Go through the records below and report each line with "computer" in it.

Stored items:
▶
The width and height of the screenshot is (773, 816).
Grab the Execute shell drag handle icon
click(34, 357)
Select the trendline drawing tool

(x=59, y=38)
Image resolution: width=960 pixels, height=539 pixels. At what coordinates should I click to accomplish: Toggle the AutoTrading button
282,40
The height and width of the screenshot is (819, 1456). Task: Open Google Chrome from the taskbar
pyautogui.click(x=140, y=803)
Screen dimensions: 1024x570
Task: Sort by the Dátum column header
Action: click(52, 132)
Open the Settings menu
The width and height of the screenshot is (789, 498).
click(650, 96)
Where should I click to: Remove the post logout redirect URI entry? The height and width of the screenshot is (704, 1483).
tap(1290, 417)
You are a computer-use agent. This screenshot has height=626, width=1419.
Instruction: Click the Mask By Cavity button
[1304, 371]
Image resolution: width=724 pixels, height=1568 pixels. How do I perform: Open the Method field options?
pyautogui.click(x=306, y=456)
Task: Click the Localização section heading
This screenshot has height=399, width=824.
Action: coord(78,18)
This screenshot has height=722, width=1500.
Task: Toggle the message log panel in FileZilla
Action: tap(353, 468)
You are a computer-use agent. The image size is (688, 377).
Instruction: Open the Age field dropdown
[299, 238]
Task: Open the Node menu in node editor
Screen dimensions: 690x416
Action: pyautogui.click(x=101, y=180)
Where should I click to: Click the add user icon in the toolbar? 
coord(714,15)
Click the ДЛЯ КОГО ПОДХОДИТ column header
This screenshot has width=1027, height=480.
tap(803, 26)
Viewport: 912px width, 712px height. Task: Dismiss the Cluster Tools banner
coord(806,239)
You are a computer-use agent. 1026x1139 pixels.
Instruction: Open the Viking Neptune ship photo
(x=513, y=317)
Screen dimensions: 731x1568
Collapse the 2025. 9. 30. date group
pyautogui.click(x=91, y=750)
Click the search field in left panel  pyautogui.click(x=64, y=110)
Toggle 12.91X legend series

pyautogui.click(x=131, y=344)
◀
→ **Solution**
You are a computer-use agent. This screenshot has height=626, width=1419.
You are a computer-use agent. The image size is (688, 377).
You are a computer-use agent. 1026x1139 pixels.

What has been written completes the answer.